Stored data entries
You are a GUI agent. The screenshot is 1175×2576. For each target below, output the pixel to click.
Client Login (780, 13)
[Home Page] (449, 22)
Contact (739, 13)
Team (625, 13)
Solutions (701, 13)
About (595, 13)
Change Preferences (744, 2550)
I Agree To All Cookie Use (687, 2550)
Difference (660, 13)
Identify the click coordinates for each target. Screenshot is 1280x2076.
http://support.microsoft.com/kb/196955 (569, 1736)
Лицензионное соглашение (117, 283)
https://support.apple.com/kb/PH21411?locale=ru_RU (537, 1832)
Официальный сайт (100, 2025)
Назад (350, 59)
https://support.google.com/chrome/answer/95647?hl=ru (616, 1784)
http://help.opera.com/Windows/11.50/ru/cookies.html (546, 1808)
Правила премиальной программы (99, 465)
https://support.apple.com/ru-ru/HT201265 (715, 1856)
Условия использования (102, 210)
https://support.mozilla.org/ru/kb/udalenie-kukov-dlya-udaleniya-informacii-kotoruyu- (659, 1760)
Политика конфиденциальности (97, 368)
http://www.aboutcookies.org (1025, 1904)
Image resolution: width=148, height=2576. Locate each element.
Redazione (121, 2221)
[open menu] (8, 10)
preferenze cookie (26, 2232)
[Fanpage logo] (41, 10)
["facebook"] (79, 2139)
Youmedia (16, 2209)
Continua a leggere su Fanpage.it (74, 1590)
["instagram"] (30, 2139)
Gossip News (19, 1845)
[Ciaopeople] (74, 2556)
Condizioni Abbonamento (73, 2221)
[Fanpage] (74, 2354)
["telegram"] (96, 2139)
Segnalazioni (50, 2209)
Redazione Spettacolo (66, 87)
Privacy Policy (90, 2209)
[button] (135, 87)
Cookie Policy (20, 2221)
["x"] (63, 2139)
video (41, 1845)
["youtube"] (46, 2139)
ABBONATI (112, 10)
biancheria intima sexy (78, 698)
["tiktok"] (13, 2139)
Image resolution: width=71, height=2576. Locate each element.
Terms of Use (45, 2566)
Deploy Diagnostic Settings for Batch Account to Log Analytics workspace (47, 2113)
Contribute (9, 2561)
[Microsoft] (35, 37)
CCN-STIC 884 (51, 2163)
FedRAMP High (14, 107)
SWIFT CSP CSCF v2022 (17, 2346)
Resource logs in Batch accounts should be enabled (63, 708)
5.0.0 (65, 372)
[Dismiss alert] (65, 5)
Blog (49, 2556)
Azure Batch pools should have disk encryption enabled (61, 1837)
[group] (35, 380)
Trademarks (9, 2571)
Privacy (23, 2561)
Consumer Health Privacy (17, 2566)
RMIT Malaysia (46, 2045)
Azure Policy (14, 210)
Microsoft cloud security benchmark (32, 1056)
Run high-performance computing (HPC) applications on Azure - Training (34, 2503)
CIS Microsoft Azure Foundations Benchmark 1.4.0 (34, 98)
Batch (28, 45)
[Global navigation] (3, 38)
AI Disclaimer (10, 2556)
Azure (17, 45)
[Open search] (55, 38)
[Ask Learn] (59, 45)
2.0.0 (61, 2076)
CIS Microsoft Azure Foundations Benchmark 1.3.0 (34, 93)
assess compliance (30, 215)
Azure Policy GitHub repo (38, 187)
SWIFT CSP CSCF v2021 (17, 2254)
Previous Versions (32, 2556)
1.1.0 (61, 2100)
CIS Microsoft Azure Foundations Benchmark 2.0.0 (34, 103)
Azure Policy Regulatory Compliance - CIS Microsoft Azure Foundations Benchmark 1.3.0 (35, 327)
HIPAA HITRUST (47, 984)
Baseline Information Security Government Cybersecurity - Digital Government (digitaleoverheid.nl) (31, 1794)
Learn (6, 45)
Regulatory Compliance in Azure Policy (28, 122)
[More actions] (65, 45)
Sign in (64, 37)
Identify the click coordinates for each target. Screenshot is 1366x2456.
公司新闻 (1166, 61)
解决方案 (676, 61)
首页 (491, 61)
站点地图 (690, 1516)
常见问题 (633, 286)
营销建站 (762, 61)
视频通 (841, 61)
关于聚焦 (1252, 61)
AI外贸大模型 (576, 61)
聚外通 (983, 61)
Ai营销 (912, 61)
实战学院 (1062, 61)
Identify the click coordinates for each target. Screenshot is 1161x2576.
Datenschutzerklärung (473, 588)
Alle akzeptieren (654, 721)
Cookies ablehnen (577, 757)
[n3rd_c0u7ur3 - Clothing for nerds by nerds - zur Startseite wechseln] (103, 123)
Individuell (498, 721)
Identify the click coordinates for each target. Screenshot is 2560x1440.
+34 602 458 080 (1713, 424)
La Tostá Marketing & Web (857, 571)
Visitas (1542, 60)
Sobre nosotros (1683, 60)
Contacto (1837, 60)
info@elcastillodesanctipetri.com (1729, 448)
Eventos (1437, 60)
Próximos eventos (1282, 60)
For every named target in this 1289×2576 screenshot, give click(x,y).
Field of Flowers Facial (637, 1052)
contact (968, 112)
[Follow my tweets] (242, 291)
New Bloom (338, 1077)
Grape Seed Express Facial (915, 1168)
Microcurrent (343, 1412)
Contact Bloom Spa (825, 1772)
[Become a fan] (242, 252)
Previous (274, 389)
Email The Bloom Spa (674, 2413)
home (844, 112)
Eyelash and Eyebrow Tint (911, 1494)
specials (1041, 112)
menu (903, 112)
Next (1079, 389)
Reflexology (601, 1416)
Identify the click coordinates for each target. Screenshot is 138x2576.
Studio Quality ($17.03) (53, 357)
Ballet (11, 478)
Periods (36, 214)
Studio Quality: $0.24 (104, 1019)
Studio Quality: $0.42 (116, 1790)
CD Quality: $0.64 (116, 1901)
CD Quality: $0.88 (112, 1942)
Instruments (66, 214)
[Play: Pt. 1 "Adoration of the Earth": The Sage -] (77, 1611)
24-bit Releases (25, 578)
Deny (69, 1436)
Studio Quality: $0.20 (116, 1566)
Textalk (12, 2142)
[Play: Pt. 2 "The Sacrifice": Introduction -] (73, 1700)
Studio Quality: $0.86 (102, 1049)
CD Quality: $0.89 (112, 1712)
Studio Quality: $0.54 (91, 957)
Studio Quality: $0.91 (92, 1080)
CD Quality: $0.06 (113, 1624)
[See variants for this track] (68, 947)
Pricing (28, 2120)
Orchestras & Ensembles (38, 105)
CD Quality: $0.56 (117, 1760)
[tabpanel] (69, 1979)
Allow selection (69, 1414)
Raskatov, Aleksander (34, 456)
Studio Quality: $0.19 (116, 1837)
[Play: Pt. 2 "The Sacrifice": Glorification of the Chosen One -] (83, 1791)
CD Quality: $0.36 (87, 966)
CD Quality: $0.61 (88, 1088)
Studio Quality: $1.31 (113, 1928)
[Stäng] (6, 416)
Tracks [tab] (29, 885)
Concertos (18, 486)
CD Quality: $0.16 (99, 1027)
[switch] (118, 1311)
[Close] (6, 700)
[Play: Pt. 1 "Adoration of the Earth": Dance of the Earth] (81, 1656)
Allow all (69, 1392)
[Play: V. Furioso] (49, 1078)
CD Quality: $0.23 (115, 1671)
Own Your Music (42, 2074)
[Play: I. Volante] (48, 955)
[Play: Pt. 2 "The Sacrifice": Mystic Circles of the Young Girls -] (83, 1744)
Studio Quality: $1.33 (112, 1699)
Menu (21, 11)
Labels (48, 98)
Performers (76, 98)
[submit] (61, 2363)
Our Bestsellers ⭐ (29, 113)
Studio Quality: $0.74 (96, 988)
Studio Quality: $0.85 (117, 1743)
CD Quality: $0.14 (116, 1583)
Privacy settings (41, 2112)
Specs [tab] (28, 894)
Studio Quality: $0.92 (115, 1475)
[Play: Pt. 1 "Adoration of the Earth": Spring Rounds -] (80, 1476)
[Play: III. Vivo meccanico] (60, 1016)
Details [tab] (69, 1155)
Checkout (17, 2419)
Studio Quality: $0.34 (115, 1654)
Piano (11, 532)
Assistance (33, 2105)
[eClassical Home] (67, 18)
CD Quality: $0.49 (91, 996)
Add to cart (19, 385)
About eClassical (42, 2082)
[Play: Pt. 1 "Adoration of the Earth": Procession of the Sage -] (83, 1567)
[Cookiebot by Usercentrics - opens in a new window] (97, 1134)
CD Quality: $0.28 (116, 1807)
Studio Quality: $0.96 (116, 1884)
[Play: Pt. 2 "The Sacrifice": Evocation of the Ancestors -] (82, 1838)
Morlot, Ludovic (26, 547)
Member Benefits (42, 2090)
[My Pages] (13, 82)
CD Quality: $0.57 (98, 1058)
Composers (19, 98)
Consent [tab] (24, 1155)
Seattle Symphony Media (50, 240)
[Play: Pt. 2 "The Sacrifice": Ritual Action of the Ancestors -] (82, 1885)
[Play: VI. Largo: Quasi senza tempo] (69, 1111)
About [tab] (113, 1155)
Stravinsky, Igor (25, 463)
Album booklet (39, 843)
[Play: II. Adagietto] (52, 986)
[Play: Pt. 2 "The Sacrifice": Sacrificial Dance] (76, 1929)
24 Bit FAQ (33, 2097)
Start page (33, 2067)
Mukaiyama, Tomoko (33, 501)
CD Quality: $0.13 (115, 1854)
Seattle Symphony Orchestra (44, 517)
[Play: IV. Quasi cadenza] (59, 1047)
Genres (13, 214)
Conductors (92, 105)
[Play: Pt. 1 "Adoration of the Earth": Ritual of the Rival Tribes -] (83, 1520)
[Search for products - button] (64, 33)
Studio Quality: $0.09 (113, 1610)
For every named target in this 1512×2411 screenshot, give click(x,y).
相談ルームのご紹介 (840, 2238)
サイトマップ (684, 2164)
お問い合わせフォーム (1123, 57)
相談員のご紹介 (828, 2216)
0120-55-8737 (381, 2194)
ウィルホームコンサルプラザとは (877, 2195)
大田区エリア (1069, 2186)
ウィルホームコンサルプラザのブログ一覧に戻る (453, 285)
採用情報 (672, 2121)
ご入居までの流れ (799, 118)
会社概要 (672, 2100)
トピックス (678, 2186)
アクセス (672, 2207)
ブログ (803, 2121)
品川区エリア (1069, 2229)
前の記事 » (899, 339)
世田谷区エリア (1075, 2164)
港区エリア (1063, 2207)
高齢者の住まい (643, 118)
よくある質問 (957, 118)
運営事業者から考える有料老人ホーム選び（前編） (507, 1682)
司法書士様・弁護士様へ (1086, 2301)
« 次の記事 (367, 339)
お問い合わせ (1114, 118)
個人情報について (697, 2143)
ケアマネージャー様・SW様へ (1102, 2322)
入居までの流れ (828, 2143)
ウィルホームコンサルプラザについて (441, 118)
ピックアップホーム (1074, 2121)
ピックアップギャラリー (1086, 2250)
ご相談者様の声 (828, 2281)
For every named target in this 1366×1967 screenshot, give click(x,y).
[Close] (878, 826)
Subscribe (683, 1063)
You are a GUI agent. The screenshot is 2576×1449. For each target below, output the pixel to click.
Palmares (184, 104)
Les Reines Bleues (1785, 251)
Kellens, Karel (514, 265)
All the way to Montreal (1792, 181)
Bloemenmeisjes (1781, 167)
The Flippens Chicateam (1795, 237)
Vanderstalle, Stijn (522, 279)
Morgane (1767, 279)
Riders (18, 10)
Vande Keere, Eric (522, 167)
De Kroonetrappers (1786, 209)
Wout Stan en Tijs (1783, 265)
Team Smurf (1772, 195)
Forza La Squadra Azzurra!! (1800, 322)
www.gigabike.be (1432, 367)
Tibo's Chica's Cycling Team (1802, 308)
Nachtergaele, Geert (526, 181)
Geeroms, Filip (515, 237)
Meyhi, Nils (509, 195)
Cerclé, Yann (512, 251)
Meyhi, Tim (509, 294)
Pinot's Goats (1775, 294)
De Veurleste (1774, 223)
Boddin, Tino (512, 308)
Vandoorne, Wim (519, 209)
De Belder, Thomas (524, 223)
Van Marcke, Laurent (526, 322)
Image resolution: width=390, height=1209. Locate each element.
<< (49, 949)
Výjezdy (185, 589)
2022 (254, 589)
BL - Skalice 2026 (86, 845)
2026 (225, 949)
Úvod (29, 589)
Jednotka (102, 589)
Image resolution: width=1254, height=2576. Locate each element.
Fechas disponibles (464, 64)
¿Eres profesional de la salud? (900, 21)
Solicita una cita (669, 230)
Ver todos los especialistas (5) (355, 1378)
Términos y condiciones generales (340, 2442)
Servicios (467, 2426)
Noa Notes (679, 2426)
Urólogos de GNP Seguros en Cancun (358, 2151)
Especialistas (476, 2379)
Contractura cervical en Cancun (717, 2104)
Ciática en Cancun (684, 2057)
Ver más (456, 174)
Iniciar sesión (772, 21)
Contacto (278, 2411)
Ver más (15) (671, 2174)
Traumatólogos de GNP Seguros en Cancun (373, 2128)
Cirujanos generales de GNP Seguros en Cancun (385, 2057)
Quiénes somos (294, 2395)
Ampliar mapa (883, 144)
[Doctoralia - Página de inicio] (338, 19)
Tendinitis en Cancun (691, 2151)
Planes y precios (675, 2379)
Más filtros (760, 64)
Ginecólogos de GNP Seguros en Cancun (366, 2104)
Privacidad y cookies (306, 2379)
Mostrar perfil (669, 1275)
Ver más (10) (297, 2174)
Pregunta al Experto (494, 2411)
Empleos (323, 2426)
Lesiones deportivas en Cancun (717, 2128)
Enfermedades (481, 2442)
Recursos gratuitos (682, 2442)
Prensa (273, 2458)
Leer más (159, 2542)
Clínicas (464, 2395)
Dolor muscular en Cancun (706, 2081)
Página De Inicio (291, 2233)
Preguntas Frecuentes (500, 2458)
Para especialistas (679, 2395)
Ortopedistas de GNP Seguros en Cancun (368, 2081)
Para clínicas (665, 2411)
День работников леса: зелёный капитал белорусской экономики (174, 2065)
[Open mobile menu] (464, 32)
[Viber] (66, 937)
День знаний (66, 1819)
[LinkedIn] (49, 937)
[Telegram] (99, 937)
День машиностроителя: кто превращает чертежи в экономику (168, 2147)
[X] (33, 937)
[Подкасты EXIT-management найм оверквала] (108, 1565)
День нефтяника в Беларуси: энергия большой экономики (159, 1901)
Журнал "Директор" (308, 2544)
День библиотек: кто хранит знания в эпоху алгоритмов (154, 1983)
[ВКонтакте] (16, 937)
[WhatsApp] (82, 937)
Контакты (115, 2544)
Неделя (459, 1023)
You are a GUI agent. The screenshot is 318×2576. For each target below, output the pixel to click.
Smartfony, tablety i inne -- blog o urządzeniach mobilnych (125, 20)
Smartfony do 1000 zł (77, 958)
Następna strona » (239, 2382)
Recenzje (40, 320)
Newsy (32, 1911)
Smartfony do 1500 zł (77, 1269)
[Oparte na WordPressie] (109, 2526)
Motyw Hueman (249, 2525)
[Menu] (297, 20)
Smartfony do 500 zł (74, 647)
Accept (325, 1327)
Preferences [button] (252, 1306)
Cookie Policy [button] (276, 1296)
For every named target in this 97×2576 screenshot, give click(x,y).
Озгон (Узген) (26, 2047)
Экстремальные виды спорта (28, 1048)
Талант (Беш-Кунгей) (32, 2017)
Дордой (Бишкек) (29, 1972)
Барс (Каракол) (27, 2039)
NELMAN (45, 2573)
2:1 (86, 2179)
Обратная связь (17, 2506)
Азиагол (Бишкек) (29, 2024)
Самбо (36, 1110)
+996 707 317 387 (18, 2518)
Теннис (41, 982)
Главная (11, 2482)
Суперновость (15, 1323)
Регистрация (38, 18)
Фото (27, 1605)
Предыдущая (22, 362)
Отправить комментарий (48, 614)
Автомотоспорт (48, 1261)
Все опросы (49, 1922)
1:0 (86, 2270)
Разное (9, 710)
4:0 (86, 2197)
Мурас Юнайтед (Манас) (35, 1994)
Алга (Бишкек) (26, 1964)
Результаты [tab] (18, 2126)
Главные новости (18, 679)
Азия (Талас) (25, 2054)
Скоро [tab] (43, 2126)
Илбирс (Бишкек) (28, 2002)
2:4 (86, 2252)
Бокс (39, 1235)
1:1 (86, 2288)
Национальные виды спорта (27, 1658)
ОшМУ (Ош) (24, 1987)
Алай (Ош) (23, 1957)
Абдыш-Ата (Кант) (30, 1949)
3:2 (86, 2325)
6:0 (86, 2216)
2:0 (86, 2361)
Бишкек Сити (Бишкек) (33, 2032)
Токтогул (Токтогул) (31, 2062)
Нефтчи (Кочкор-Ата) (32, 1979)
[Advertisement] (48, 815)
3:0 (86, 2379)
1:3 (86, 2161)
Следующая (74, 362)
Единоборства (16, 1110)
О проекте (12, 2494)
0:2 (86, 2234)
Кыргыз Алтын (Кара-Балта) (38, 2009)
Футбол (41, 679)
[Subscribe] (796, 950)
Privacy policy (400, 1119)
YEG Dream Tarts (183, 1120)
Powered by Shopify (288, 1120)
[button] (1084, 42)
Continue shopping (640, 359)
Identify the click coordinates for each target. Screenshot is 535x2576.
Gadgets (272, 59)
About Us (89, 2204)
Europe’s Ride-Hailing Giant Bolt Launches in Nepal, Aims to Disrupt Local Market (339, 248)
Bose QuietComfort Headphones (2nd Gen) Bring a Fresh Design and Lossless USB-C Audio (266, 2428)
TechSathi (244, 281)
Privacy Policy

→ What is expected
Your task for the entries above: copy exactly the span starting with the line with "CD Quality: $0.13 (115, 1854)" and going on through the line with "For every named target in this 1512×2411", both lines included, and nothing else.

→ Written solution
CD Quality: $0.13 (115, 1854)
Seattle Symphony Orchestra (44, 517)
[Play: IV. Quasi cadenza] (59, 1047)
Genres (13, 214)
Conductors (92, 105)
[Play: Pt. 1 "Adoration of the Earth": Ritual of the Rival Tribes -] (83, 1520)
[Search for products - button] (64, 33)
Studio Quality: $0.09 (113, 1610)
For every named target in this 1512×2411 screenshot, give click(x,y).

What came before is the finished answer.